(spreads courtesy of Lavalette)
Artist: Erik Schubert
Title: How to Win Friends and Influence People
At its heart, commerce traffics in desire and need. Manufactured or genuine, the product or need is often secondary to the dance – the seductive allure offered by the seller. Promises are made, promises are kept, and promises are broken. Borrowing its title from Dale Carnegie’s best-selling self-help manual, Erik Schubert’s How to Win Friends and Influence People is a fractured and messy look at the resilient visual grammar of a fading business world – equal parts broken sales pitch and sleight of hand.

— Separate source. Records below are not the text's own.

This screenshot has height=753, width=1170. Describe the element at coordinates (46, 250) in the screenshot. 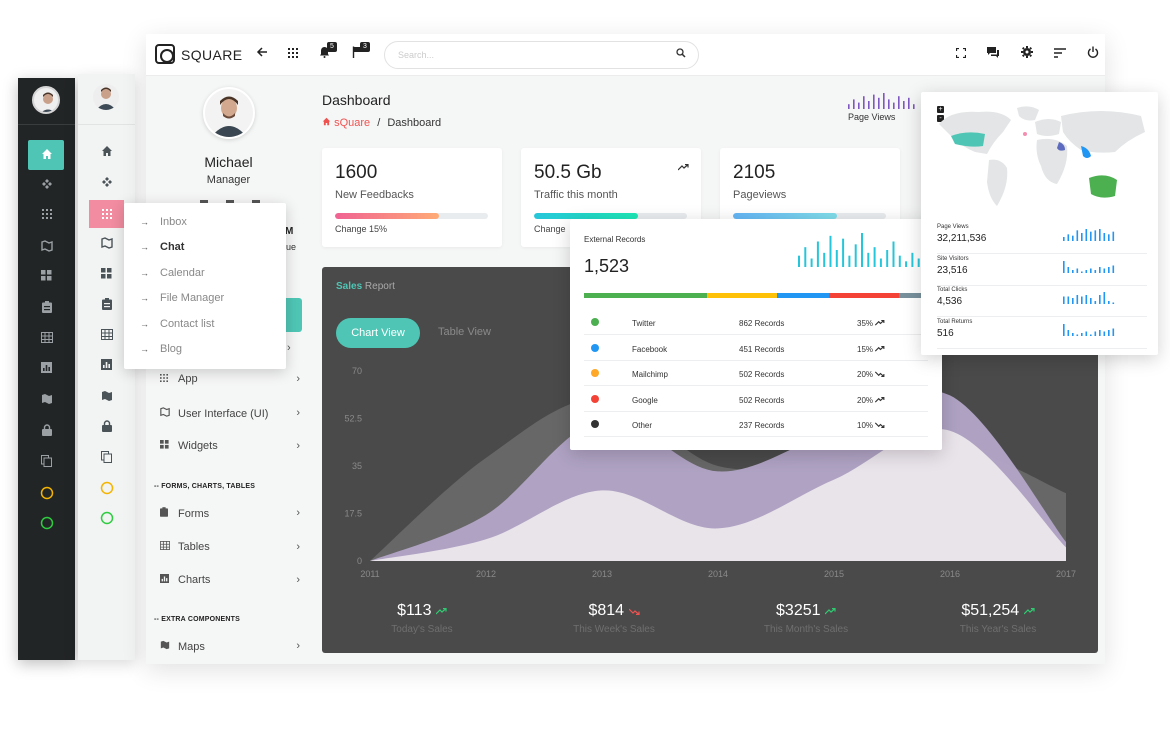

I see `map-route-icon` at that location.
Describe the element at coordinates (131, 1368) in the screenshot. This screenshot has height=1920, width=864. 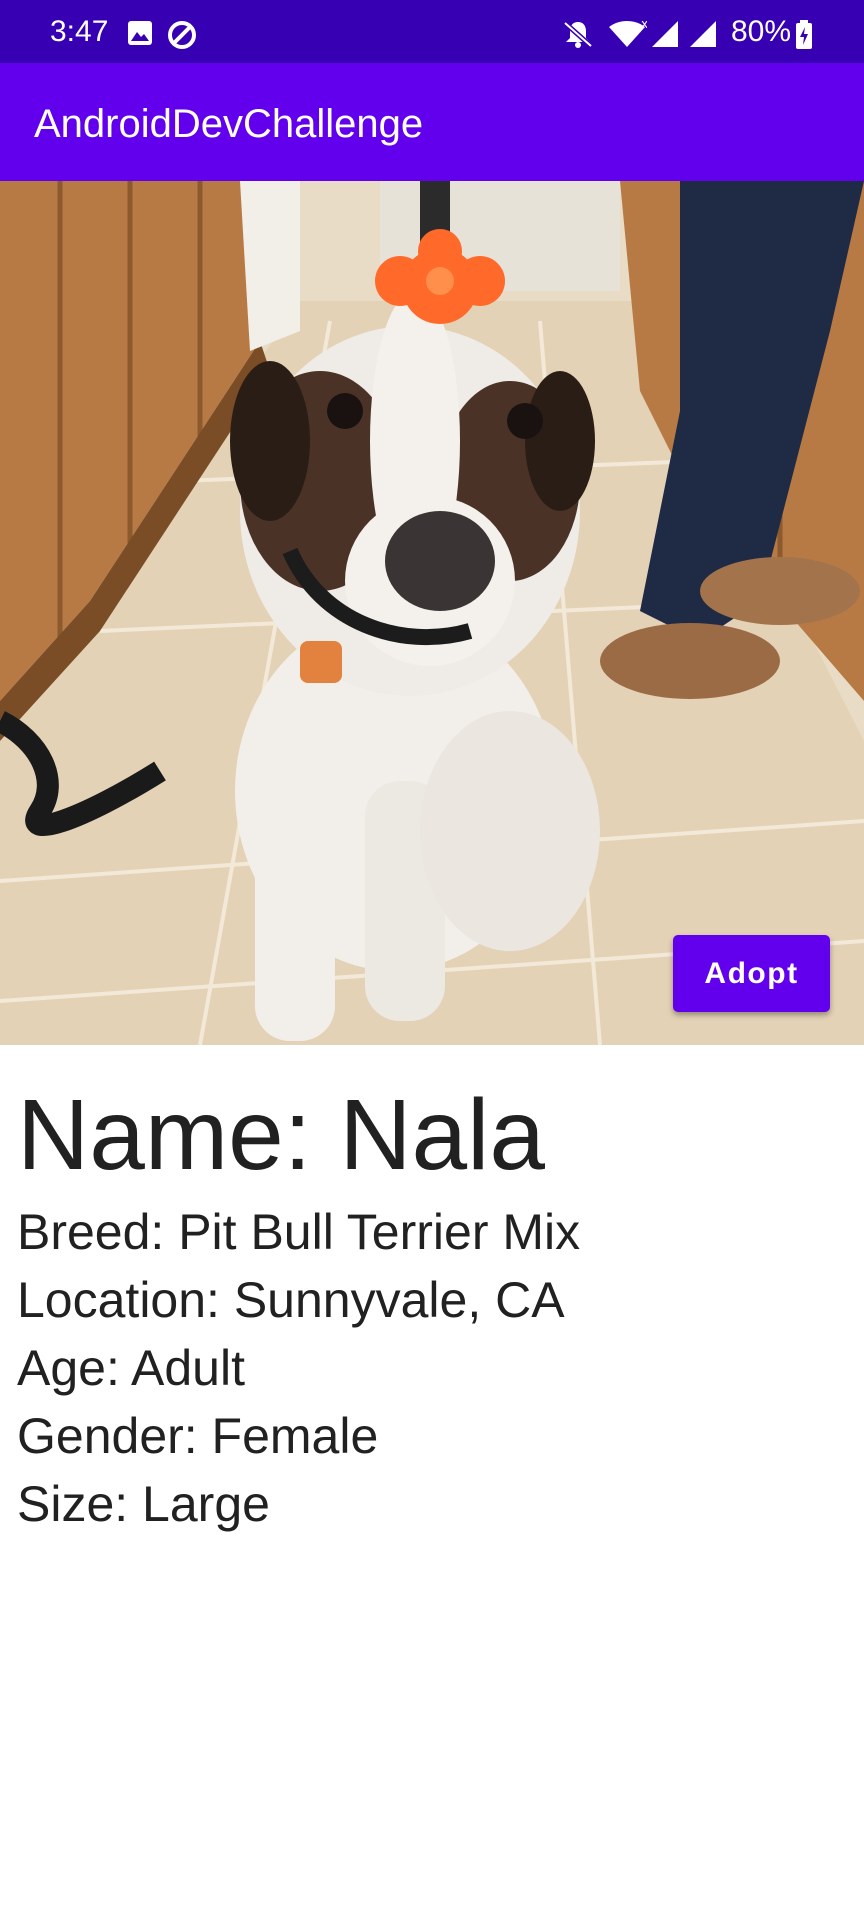
I see `pet-age: Age: Adult` at that location.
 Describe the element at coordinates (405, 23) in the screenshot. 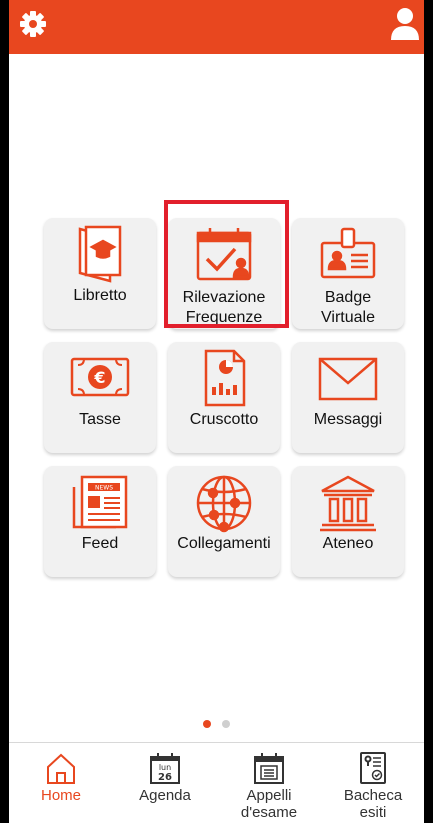

I see `user-icon` at that location.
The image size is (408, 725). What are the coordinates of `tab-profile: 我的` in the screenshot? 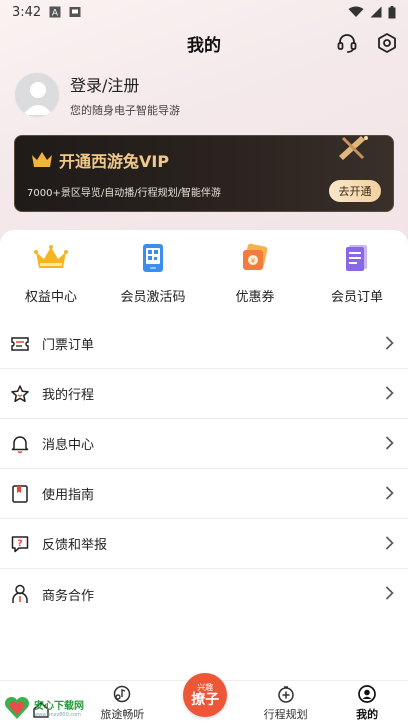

Drawing loose associative links between subjects like cryptic prototype drawings, interiors, photographed documents, still-lifes or mildly obscene ASCII drawings, Schubert’s work not only mines the detritus of his father’s career as a salesman, but also explores the artifacts of corporate promise. Antiquated objects, like an old motivational cassette tape, are treated as relics, and old emails are parsed for advice. Convention halls are scrutinised and excavated. Highlighting ripped carpets, light-bleached props and cheerfully incongruent display signs, Schubert reveals a bygone era that never ended. Taken together, the disparate elements of Schubert’s work feel like an intentionally misguided séance. Half-dead ghosts of commerce past are summoned and probed – their genial promise still present despite their fading veneer.
While Schubert’s subject seems like an easy target at first, designed to confirm our worst stereotypes of the hollow core of corporate sloganeering, or the sad sack salesmanship of Willy Loman, the work also points to the ways in which the aspirational language of corporate America permeates our lives – informing each hope and desire. Idiosyncratic and tightly focused, Schubert’s How to Win Friends and Influence People looks at a world and language that refuses to die, that lurks in briefcases, in cavernous conference halls, in hopeful diagrams and inspirational notes, promising us more and more.